PROBLEM DETAILS >> Sift through the material below and return the lines with "agent".
*** DATA PROVIDED Section Begins ***
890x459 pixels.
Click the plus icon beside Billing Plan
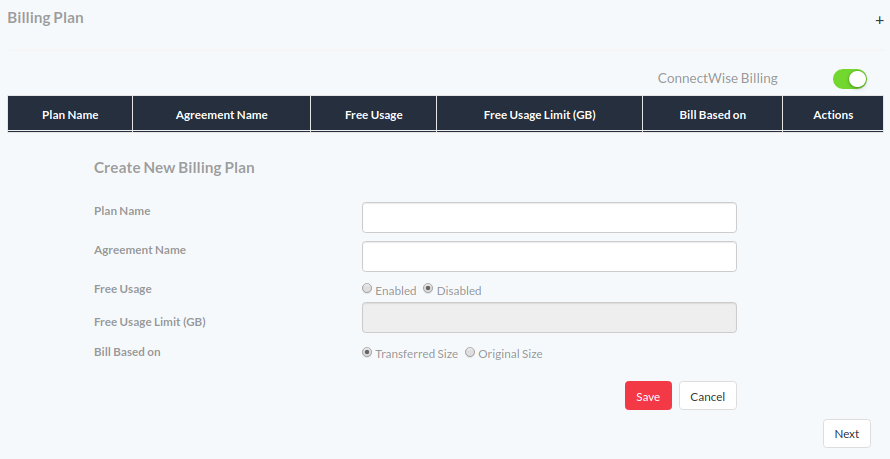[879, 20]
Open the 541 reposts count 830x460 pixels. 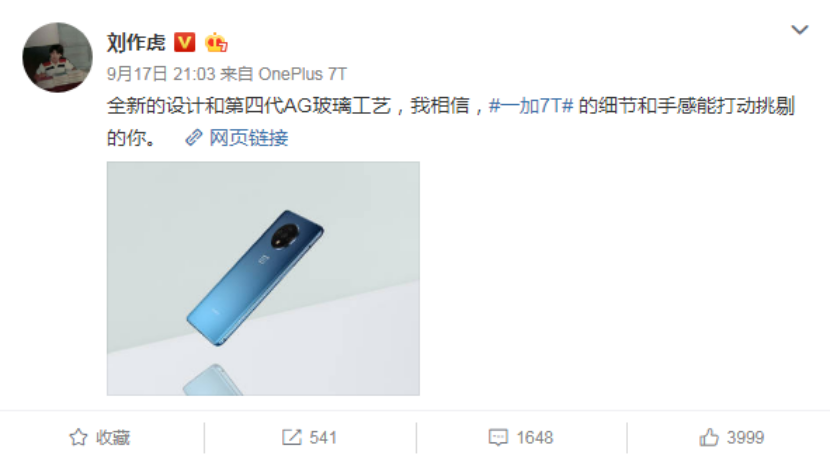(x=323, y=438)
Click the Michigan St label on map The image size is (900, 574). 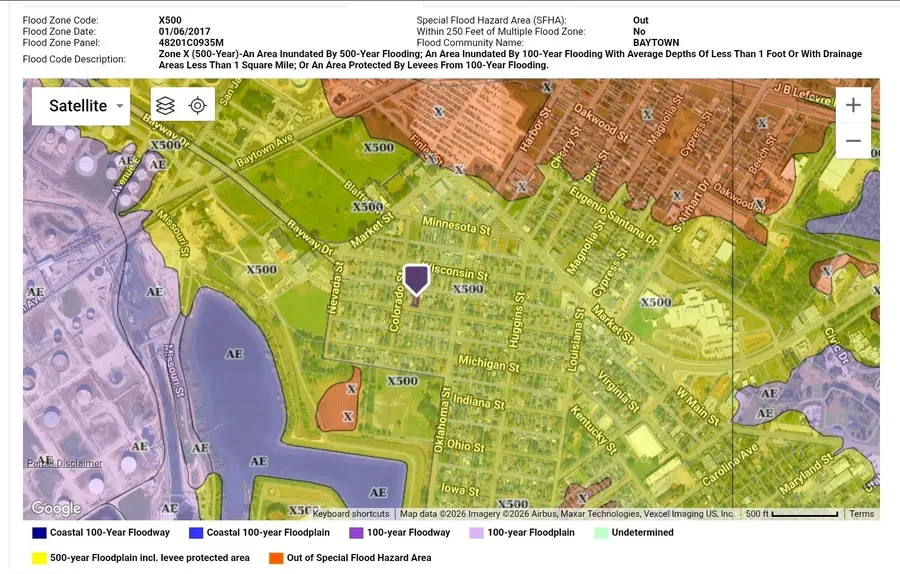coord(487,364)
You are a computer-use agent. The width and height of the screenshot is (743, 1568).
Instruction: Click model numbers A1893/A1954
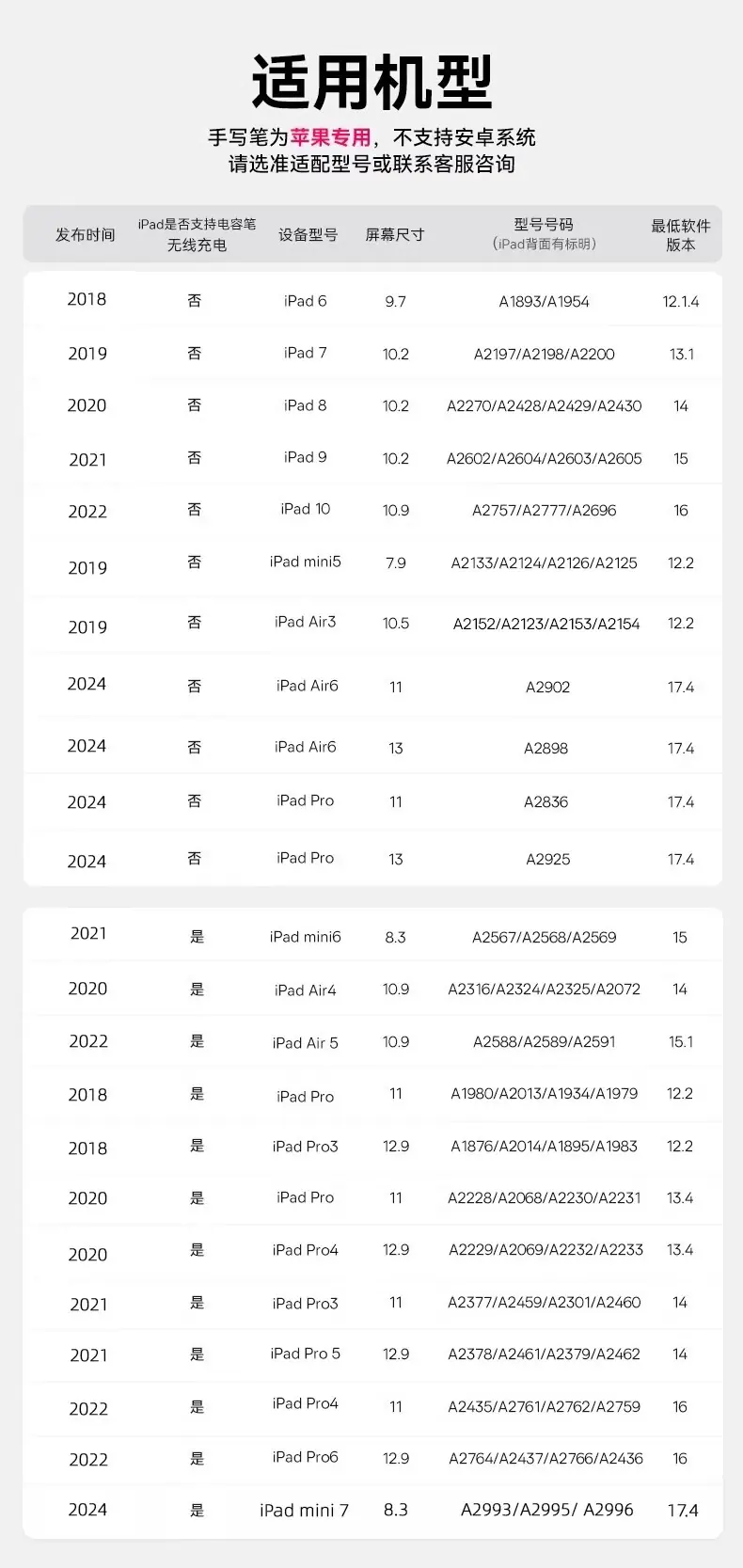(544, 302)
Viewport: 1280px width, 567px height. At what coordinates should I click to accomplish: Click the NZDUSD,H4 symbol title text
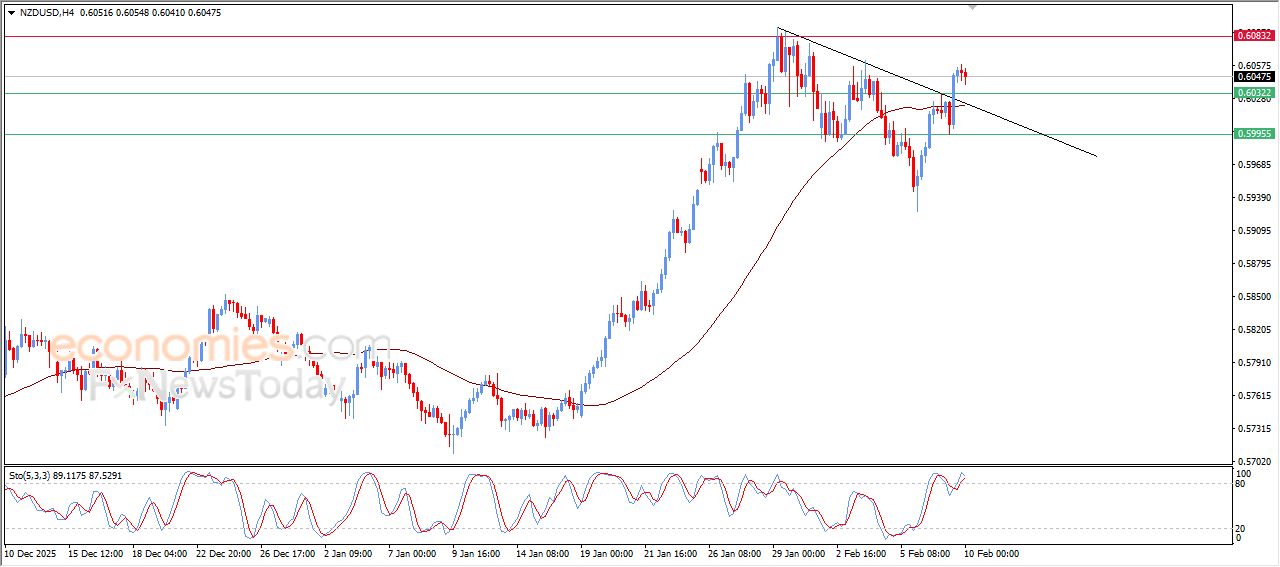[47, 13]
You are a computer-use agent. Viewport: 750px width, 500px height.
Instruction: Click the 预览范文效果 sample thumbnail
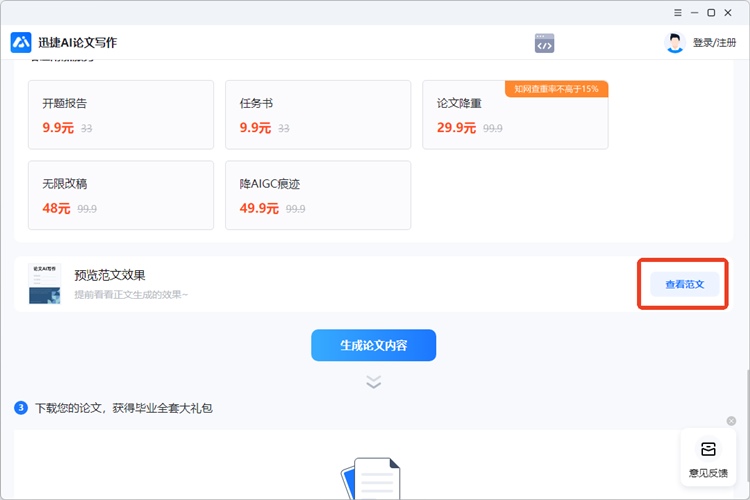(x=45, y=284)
*** DATA PROVIDED Section Ends ***
*** DATA PROVIDED Section Begins ***
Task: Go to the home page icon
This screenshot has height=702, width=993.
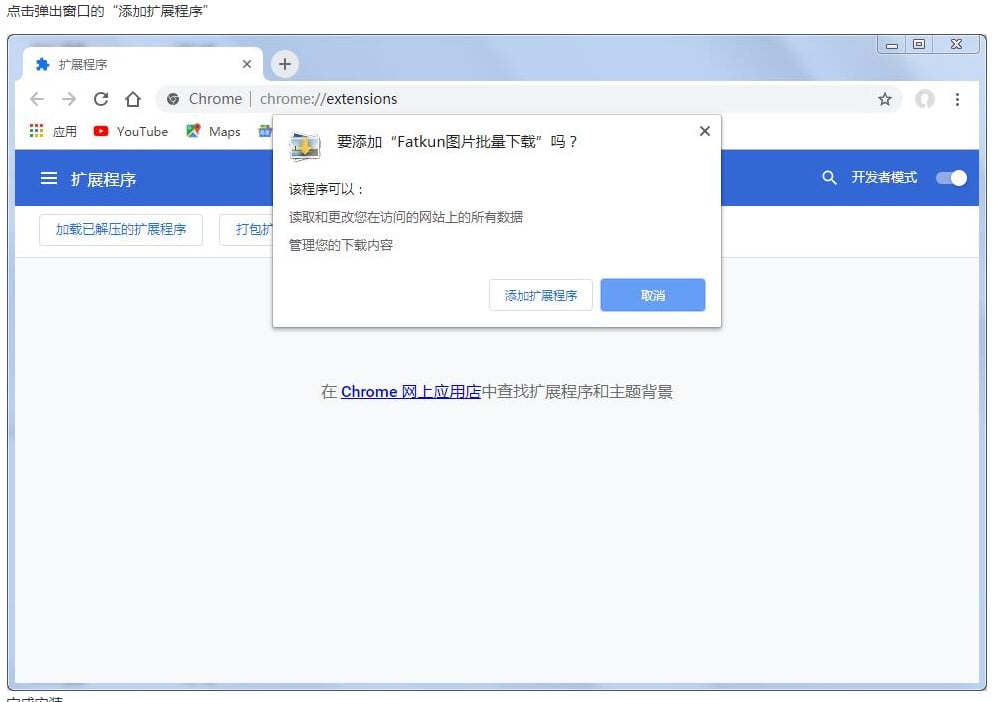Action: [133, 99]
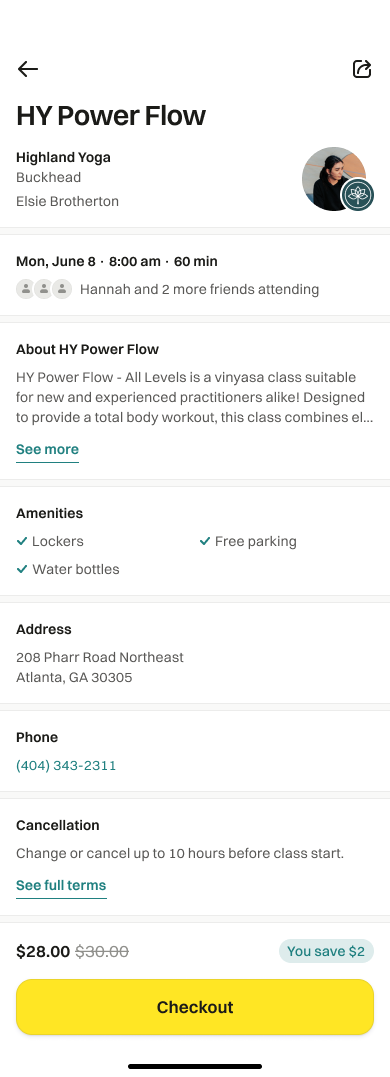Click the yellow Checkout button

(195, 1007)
*** DATA PROVIDED Section Ends ***
OUTPUT BELOW >>
You are a computer-use agent. The width and height of the screenshot is (743, 1568).
You are a computer-use agent. Viewport: 750px width, 500px height.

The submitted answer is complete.